■ What you are asked to do:
Would you reproduce exactly the lines below from the one holding "GNJWEQPTWC (393, 544)" through the one holding "IYYBWREIOU (252, 799)", inclusive, and no others?

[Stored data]
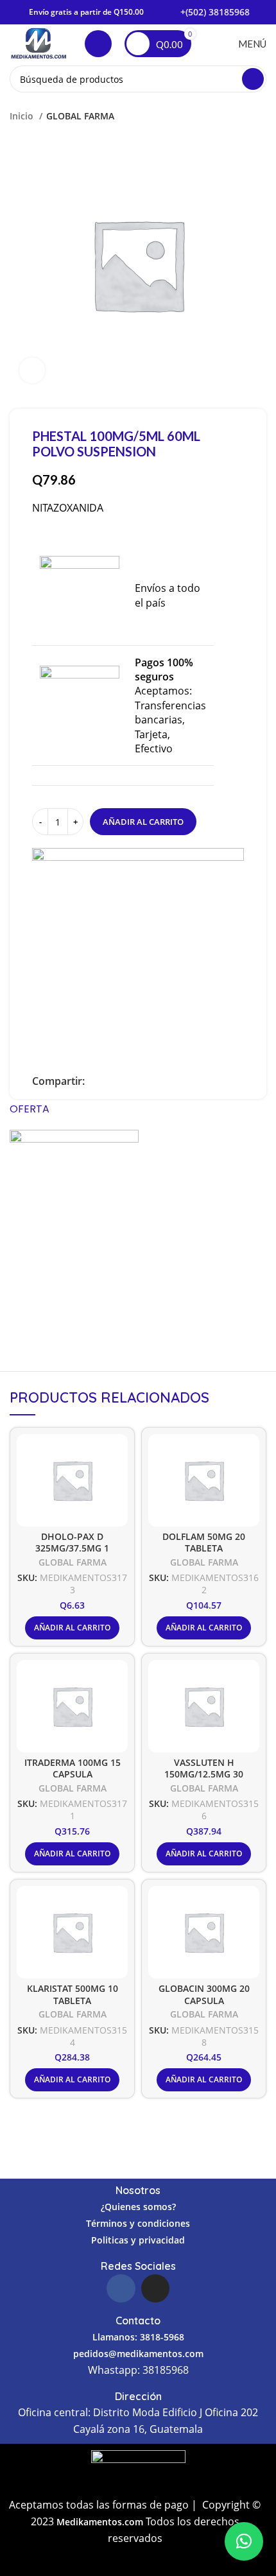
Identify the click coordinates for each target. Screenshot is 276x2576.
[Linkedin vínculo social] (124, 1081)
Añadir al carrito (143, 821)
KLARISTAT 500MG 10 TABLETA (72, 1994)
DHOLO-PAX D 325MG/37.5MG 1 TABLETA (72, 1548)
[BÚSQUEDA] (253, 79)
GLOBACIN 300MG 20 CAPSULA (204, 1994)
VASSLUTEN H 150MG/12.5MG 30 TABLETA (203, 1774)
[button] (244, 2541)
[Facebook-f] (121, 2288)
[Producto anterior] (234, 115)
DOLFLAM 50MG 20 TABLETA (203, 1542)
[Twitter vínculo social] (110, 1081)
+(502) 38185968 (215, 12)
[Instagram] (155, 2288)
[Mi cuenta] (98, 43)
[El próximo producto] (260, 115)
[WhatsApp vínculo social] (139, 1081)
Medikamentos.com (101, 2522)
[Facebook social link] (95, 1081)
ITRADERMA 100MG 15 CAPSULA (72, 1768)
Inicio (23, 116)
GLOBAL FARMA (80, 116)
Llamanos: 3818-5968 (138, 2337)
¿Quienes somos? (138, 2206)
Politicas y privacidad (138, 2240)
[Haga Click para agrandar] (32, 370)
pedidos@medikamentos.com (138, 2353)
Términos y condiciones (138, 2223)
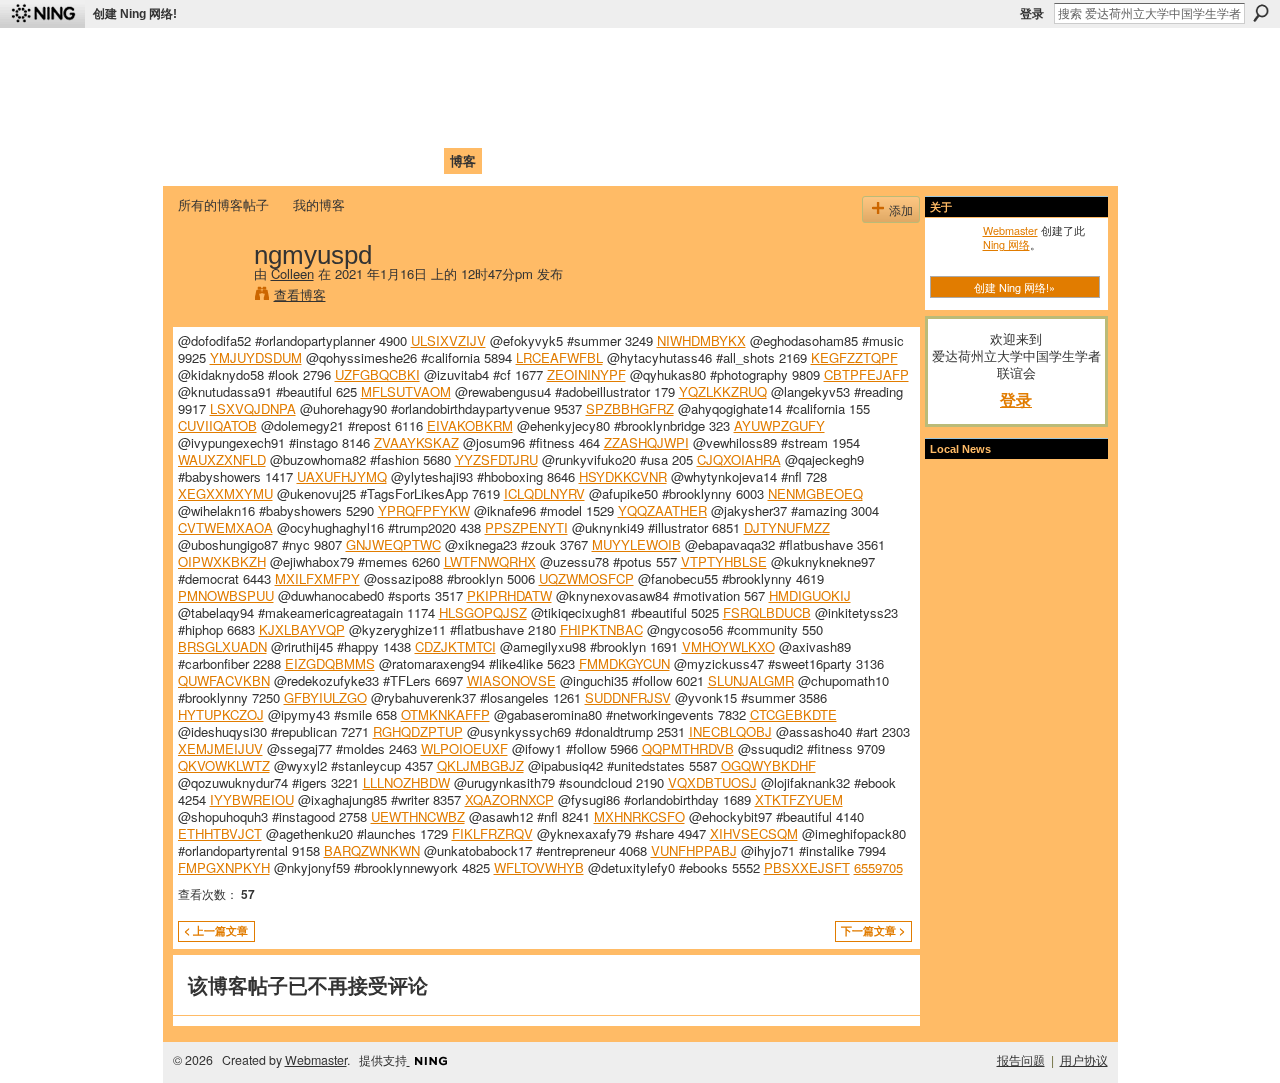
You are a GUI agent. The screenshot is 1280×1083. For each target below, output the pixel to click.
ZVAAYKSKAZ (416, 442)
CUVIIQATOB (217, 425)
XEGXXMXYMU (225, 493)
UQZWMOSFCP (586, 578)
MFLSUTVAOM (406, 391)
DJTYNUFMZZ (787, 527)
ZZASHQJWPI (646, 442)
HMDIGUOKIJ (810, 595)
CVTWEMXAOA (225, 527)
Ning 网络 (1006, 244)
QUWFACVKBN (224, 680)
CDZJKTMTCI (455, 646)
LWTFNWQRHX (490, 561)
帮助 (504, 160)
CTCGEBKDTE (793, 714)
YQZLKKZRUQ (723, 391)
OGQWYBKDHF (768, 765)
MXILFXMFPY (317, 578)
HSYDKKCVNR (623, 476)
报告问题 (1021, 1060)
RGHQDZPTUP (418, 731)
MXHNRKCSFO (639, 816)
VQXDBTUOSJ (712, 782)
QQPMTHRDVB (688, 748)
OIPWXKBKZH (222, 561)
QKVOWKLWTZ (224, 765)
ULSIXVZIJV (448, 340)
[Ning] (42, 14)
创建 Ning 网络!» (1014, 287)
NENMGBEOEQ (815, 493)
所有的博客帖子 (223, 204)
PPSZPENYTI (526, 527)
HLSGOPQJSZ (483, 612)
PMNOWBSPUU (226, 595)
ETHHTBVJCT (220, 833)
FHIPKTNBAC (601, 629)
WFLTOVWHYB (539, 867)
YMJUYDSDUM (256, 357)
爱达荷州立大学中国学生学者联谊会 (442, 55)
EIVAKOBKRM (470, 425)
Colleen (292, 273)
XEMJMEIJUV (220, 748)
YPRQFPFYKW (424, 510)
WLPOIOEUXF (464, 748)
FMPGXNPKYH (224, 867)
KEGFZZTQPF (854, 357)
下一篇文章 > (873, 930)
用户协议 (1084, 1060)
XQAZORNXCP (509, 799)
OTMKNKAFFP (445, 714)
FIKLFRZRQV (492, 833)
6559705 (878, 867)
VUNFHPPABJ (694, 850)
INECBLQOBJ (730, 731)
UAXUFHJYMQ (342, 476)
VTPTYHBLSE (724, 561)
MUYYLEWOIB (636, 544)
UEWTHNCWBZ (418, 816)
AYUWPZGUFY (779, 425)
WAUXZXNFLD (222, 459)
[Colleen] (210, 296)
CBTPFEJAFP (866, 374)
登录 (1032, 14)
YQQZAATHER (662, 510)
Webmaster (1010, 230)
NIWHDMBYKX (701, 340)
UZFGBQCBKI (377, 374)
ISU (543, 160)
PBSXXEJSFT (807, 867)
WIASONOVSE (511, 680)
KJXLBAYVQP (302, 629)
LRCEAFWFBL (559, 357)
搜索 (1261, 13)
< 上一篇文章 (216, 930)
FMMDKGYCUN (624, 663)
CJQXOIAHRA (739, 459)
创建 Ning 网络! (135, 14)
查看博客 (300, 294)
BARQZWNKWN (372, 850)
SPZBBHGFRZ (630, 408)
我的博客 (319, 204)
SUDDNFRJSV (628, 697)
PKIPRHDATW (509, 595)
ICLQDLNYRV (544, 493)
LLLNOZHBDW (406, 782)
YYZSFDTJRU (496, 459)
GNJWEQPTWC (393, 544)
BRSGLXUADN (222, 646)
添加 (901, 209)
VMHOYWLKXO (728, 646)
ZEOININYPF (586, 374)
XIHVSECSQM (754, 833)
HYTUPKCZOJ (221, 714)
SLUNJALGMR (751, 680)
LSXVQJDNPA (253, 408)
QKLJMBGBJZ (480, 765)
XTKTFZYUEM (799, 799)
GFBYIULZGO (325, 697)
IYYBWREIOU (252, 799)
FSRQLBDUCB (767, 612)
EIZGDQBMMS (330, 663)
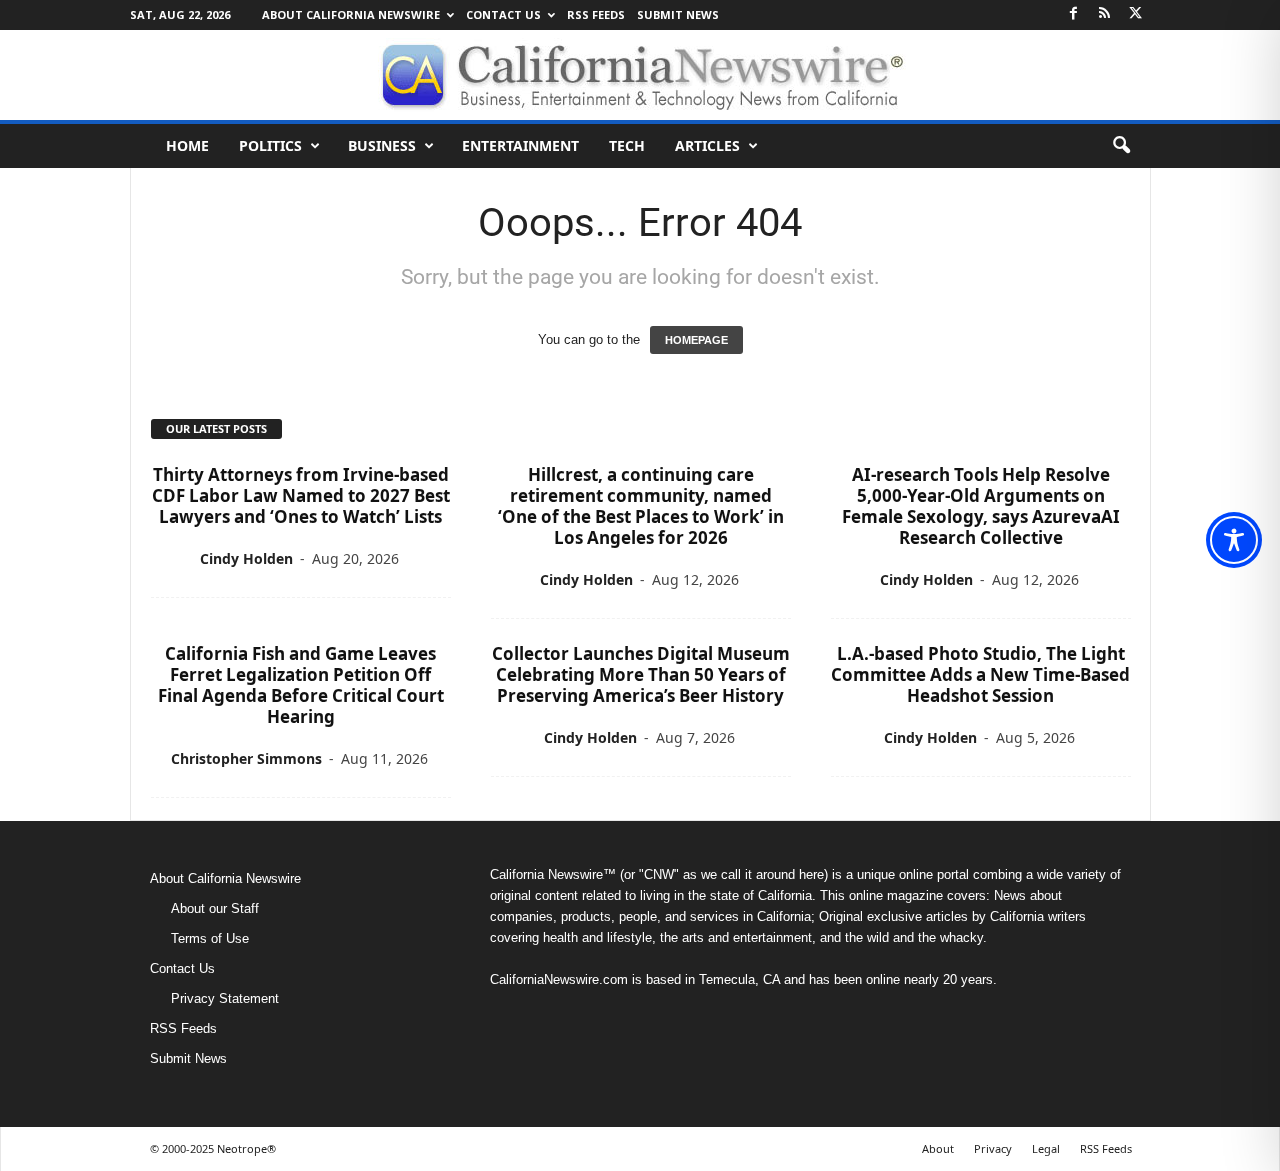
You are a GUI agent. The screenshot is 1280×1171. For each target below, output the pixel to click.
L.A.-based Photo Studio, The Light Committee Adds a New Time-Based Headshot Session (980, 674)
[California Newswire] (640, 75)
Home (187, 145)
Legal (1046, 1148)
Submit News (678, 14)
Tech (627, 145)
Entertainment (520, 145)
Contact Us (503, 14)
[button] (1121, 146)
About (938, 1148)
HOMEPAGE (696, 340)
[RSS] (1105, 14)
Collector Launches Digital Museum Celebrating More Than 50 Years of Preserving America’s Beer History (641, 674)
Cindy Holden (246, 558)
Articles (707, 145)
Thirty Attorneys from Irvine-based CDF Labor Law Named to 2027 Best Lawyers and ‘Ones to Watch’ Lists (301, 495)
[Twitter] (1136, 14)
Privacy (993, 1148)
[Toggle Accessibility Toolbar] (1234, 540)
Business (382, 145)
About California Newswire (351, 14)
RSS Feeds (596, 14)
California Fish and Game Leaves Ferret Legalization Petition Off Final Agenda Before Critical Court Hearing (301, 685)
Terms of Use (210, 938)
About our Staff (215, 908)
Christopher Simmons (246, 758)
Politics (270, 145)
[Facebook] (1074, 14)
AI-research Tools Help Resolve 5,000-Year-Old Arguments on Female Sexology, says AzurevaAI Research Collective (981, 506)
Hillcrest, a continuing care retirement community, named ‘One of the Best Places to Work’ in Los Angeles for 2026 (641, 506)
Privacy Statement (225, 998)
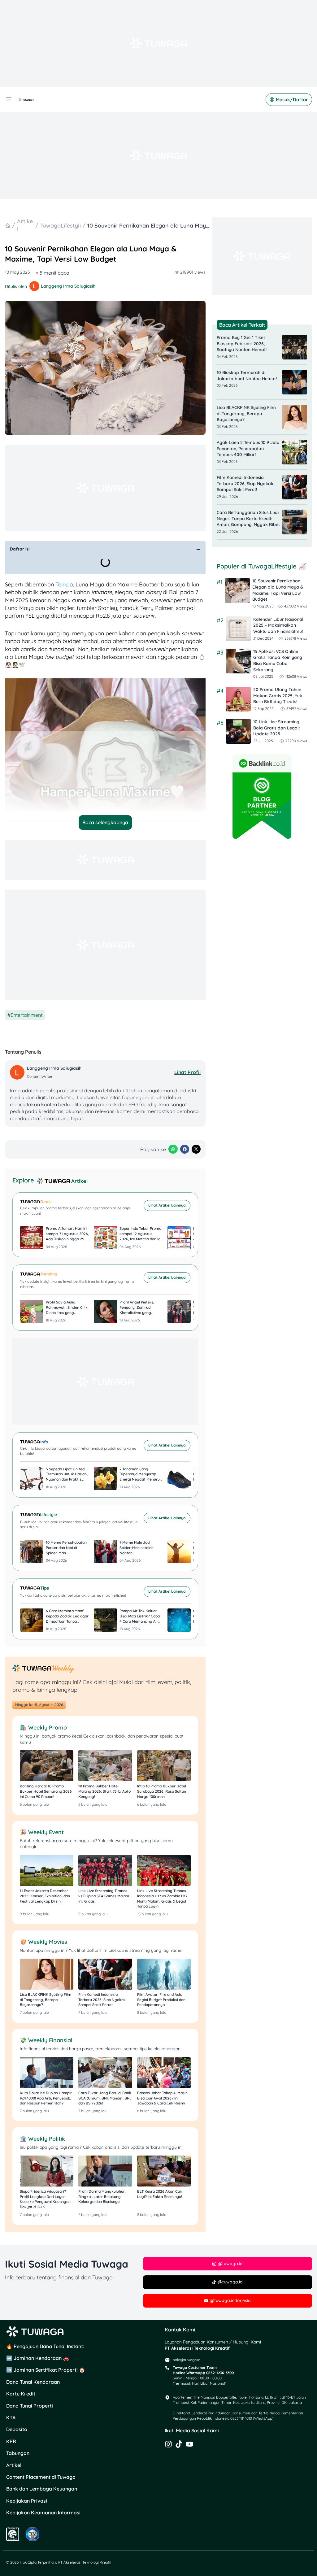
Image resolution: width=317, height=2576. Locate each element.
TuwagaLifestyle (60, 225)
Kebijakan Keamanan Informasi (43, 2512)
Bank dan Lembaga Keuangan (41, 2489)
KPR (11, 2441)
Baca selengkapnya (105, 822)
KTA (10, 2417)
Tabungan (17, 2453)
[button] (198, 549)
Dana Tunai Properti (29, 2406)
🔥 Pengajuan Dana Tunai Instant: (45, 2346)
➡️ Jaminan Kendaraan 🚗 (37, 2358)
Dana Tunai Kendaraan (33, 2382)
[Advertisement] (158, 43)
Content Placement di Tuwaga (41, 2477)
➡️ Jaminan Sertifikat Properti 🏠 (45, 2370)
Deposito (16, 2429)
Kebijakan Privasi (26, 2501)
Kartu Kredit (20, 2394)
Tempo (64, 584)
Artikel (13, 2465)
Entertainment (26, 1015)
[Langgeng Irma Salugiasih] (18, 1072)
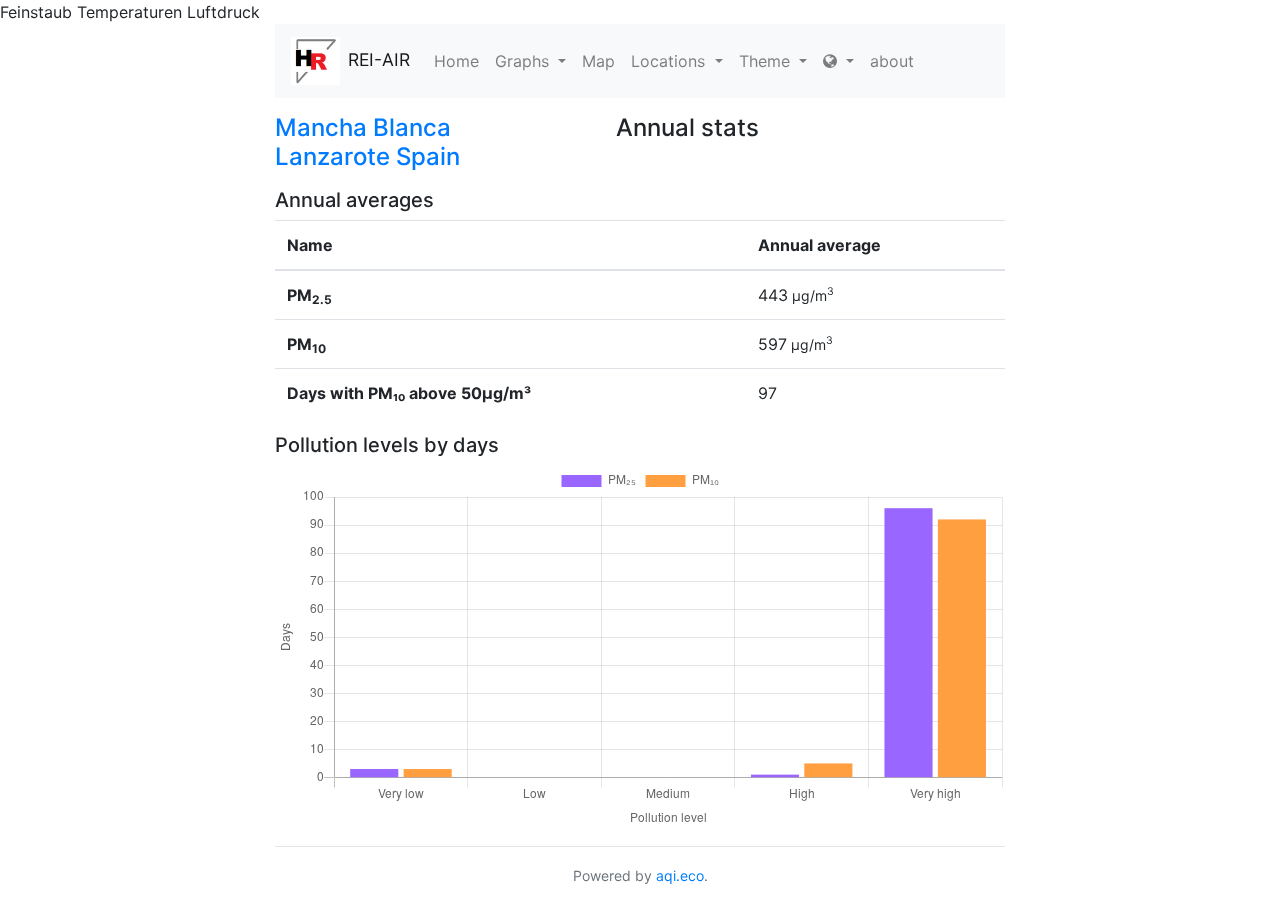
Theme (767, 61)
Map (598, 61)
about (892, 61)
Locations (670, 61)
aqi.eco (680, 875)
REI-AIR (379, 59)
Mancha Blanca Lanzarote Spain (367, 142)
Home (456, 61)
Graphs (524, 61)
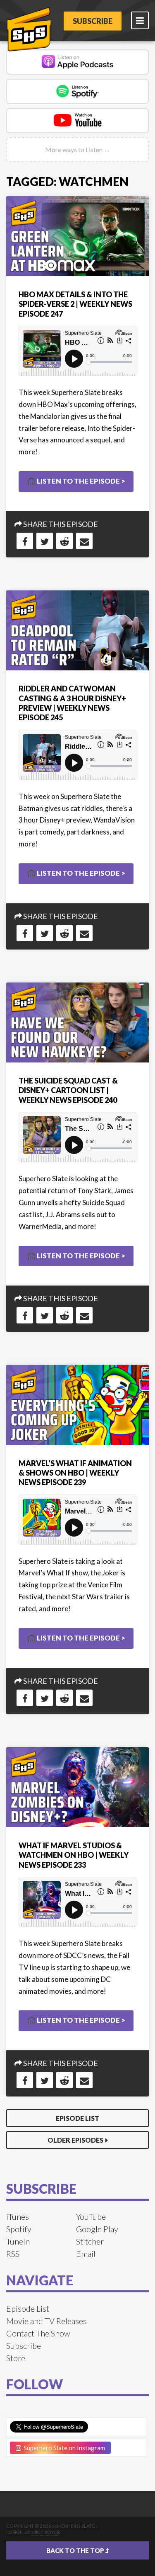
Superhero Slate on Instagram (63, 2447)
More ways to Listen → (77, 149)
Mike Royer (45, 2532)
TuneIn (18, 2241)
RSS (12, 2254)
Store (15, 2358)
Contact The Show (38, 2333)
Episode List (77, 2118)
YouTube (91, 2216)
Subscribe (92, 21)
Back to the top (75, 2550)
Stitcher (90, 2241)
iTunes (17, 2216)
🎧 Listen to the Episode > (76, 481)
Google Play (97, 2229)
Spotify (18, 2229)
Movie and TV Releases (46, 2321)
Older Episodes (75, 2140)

■ Task solution:
GNJWEQPTWC (393, 544)
BRSGLXUADN (222, 646)
添加 (901, 209)
VMHOYWLKXO (728, 646)
ZEOININYPF (586, 374)
XIHVSECSQM (754, 833)
HYTUPKCZOJ (221, 714)
SLUNJALGMR (751, 680)
LSXVQJDNPA (253, 408)
QKLJMBGBJZ (480, 765)
XTKTFZYUEM (799, 799)
GFBYIULZGO (325, 697)
IYYBWREIOU (252, 799)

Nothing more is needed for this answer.